TERAMO. Arci Caccia, Enalcaccia e Urca plaudono ai risultati raggiunti dalla Provincia con il piano di contenimento dei cinghiali, aggiungendo, però, che questi sarebbero stati ancor più positivi con l'utilizzo delle battute in girata, cioè battute con meno cacciatori in aree più piccole.
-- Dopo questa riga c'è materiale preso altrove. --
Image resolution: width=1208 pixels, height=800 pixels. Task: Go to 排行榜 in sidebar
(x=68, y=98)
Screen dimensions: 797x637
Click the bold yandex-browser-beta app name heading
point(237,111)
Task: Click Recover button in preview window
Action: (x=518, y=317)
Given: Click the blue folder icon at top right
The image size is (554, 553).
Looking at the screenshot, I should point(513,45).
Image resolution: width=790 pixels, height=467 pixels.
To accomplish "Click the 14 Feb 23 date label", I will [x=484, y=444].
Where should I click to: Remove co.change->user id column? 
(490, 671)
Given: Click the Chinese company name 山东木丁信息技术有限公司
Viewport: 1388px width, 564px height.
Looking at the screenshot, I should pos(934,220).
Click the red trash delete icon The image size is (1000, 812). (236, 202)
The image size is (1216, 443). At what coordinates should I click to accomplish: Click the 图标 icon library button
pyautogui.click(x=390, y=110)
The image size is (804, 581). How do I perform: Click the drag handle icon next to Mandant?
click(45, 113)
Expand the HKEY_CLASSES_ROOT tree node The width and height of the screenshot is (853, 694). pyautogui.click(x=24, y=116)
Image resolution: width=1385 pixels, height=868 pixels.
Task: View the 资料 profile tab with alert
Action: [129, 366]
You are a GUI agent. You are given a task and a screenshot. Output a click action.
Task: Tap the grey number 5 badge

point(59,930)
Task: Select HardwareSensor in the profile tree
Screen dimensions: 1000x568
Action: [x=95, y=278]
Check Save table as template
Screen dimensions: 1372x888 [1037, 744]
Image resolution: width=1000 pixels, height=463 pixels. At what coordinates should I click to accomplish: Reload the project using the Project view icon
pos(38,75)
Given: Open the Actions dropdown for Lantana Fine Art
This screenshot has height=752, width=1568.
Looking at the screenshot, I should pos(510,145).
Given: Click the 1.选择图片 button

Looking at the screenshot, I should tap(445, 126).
«Battute che sebbene previste dal piano non sono state autorizzate dalla Provincia», fanno sapere Massimo Sordini e Giuseppe Olivieri, presidenti provinciali di Arci Caccia ed Enalcaccia insieme a Giovanni Muzii, presidente dell’associazione di protezione ambientale Urca. «Il piano avrebbe potuto dare risultati ancora migliori se fossero state autorizzate le battute in girata all’interno delle zone di ripopolamento e cattura provinciale e nelle zone a tolleranza zero per il cinghiale, cioè nelle aree dove l’emergenza cinghiale è massima», continuano i tre presidenti, aggiungendo che l’assessore regionale Dino Pepe, proprio per far fronte ai danni, ha introdotto di recente nel calendario venatorio 2015/16 anche la caccia sperimentale di selezione al cinghiali. «Abbiamo sostenuto fin dall’inizio il piano della Provincia, in particolare durante la conferenza di servizio», hanno proseguito i tre presidenti, «Non tutti ci hanno creduto, a cominciare dai due presidenti degli Atc Salinello e Vomano che invece anche sugli organi di stampa lo contestavano fortemente in quanto lo ritenevano sbagliato e per questo inefficace». Secondo Sordini, Olivieri e Muzii, l'ente è riuscito a ottenere il massimo risultato con un impegno minimo, conciliando le esigenze degli agricoltori che chiedevano interventi radicali e di una parte dei cacciatori che osteggiavano gli abbattimenti fuori dalla stagione di caccia. (c.d.g.)